Federal Regulators Direct Banks To Scrutinize Loans To Illegal Aliens
Authored by AG News Staff via American Greatness,
Federal banking regulators have closed a long-standing loophole that allow illegal immigrants borrow money from U.S. financial institutions with little scrutiny of their legal status.
The Office of the Comptroller of the Currency (OCC), the Federal Deposit Insurance Corporation (FDIC), and the National Credit Union Administration (NCUA) jointly advised that banks "might consider" requiring customers to produce "evidence of continuing work authorization" and other documentation when assessing whether a borrower can repay a loan. The agencies also directed banks to watch for risky concentrations of lending in "geographic markets, employers or industries" that could be "disproportionately affected" by the Trump administration's expanded immigration enforcement.

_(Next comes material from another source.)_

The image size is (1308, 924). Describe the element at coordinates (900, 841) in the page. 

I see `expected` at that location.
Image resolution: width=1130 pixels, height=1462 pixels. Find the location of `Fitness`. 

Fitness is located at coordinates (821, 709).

The guidance carries out President Donald Trump's executive order signed in May, "Restoring Integrity to America's Financial System," which sought to cut off illegal immigrants' access to the U.S. banking system. That order directed the Treasury Department and financial regulators to draft stricter due-diligence standards for verifying customer identities and evaluating loans to people in the country illegally.
Current federal law does not bar banks from serving illegal immigrants, an omission the administration has moved to address after sustained pressure from supporters of Trump's deportation agenda, who have pushed the White House to cut illegal immigrants off from the financial system entirely as part of a debanking effort.

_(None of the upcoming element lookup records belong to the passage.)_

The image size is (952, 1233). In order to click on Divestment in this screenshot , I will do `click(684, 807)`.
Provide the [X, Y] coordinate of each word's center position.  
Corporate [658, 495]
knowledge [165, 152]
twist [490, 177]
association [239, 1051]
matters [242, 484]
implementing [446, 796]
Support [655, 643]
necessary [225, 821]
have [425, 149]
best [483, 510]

Trump signaled he wants the crackdown to go even further than the executive order. In a Truth Social post last month, he said bank accounts used to "enable" illegal immigration should be shut down and seized outright, though he offered no specifics on how such seizures would be carried out.
The Consumer Financial Protection Bureau (CFPB) reinforced the administration's approach last month with its own guidance, cautioning banks about the credit risks tied to lending to immigrants who lack legal work authorization.